**Exercise 1:** Reproduce the part of the biennial critique that runs from "The bric-à-brac elements" to "inserted nowadays fandangles.", word for word.
**Exercise 2:** Summarize the biennial critique in two sentences.

**Selected text:**
On a whole, outside of Gilles-Elle-Cosaque (Martinique/France) ‘Zetwal’ and Mark Rawlins(Trinidad) ‘Finding Black’, much of the other “projects” are really thin on artistic merit but heavy on the mendacity of the times, as well as the procrustean impulses to be “aesthetically correct” artists.
The second claim is that this biennial is the biggest yet in Jamaica. This is a “fact” that is worth closer examination. Though the biennial is spread over three locations in Kingston and Montego Bay, the latter site could well be scrapped and the Devon House leg of the exhibition severely edited down with absolutely no ill effect on the main exhibition at the National Gallery. Both the Montego Bay and Devon house sites were a preposterous overreach.
The bric-à-brac elements composing much of the interior installations at Devon house were clearly conceived without artistic merits, without social conscience and without a sense of historicity. Of course this lack contributed to the glaring weaknesses in the works. Actually the obvious gimcrackery of the pieces seems well rehearsed and feels more endemic to the artists general output. Such works seem bent on entertainment and as such are directed to the booboisie within the society. Others at this site, especially upstairs were really cute attempts at a kind of hide-and-seek among older bibelots in the rooms. However, they were easily spotted as nothing more than inserted nowadays fandangles.
On the other hand, Laura Facey’s ‘Walking Tree’, though it fits the outdoor location, is sort of incongruous to the history and memory encapsulated in the spirit of the building. I suspect that by the way the war-of-the-world “tripod” piece is grounded, the “manufacturer” of the National black monuments has her eyes on another prize however scandalously exploitative it might seem. It is no wonder that the sculptures ‘redmouth’ risibly mocks the muted facade of the building as about to be transgressed. But hey, what the heck, her figurines at Emancipation Park assault us daily.

**Listed records:**
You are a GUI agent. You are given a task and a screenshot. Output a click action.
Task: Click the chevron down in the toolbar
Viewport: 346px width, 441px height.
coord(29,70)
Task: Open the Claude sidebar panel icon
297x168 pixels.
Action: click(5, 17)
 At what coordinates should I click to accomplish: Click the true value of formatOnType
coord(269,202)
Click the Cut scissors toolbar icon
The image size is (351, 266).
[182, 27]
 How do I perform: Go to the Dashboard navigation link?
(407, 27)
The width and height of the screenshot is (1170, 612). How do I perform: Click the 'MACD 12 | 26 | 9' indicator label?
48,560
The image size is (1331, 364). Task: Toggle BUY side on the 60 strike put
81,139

--

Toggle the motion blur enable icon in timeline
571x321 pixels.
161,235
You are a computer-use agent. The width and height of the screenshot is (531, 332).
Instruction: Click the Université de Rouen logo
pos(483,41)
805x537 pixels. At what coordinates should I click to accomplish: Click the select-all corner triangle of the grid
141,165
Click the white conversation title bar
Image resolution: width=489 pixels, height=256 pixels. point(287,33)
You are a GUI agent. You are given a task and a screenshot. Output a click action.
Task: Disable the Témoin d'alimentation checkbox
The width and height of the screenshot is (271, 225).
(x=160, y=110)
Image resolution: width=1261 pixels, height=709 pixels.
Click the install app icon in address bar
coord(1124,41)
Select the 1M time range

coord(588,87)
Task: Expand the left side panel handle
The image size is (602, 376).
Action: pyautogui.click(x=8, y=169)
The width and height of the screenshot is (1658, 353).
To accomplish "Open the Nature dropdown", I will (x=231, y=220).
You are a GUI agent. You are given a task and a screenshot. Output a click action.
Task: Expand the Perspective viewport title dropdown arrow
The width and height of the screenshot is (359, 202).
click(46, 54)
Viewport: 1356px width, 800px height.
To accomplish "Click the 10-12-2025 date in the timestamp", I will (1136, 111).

...

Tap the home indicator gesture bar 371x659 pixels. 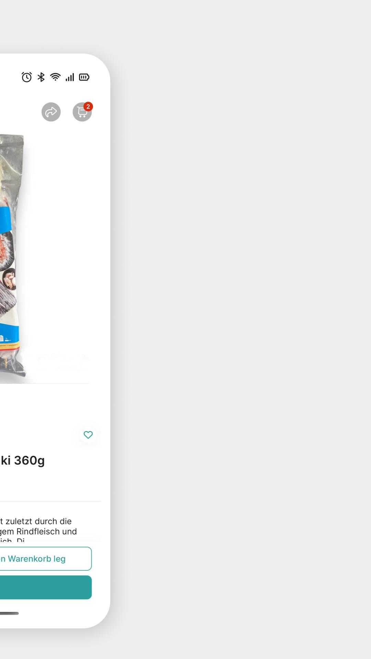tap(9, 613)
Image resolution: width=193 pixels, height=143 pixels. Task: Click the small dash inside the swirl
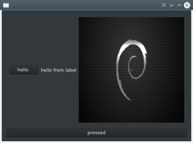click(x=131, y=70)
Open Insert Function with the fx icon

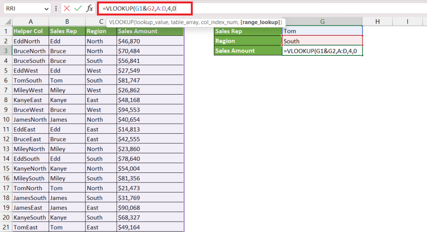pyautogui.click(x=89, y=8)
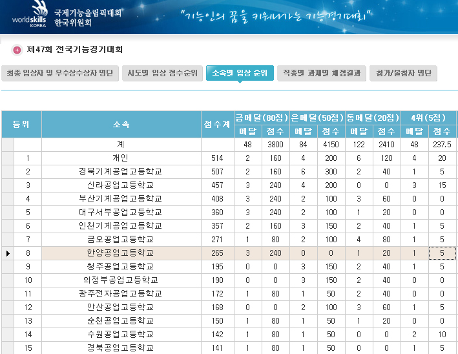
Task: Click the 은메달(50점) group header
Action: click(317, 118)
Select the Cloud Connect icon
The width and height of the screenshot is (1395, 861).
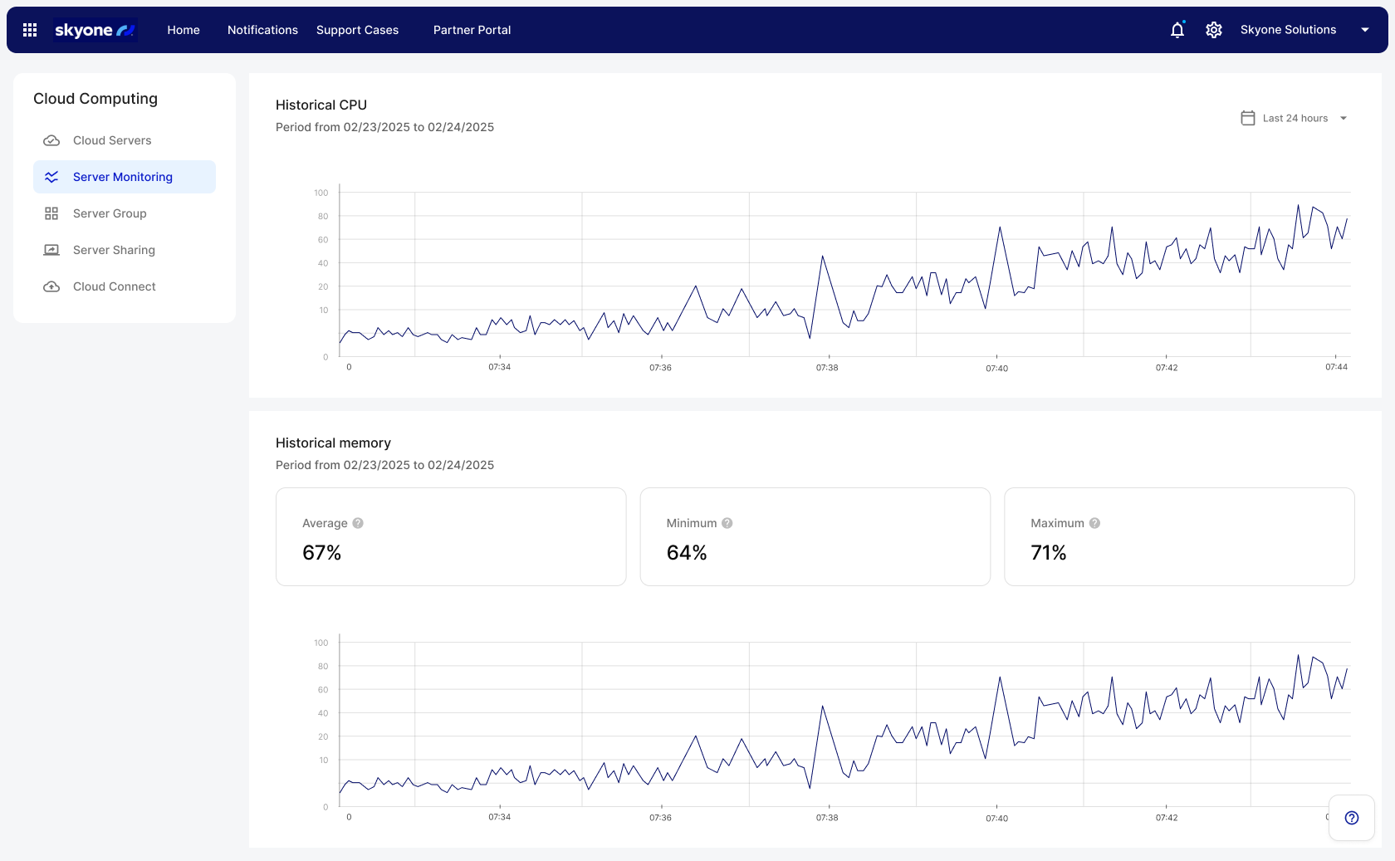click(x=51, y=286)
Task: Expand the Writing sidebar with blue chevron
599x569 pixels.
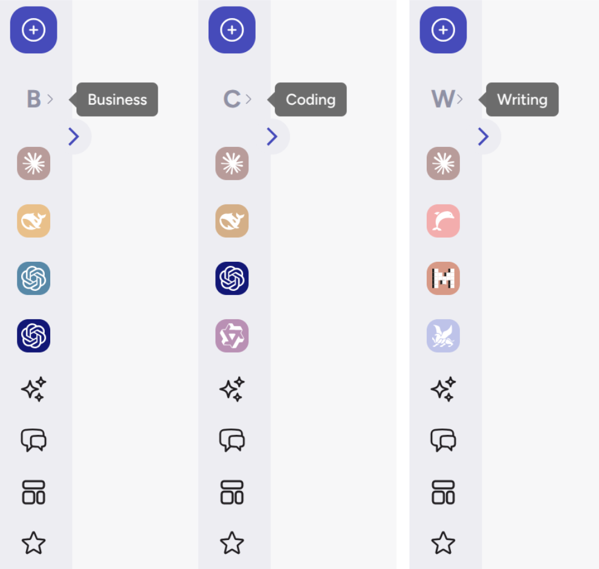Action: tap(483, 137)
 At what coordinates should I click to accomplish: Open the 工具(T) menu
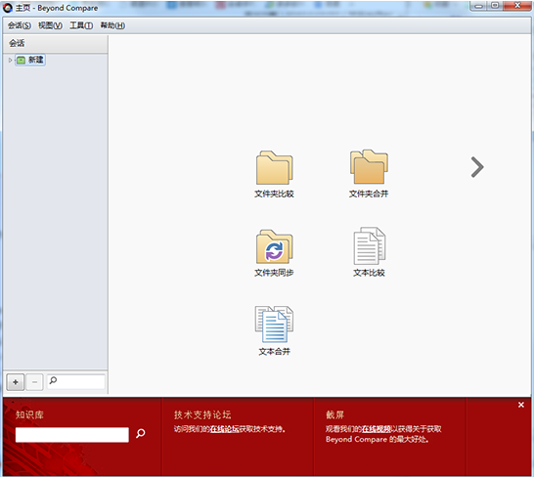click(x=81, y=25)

**Output 1:**
The bric-à-brac elements composing much of the interior installations at Devon house were clearly conceived without artistic merits, without social conscience and without a sense of historicity. Of course this lack contributed to the glaring weaknesses in the works. Actually the obvious gimcrackery of the pieces seems well rehearsed and feels more endemic to the artists general output. Such works seem bent on entertainment and as such are directed to the booboisie within the society. Others at this site, especially upstairs were really cute attempts at a kind of hide-and-seek among older bibelots in the rooms. However, they were easily spotted as nothing more than inserted nowadays fandangles.

**Output 2:** Apart from 'Zetwal' and 'Finding Black', the critique finds most of the biennial's projects thin on artistic merit, and it questions the claim that this is Jamaica's biggest biennial, calling the Montego Bay and Devon House sites a preposterous overreach. It dismisses the Devon House interior installations as bric-à-brac lacking artistic merit, social conscience, and a sense of historicity, and it judges Laura Facey's 'Walking Tree' incongruous with the history and memory of the building.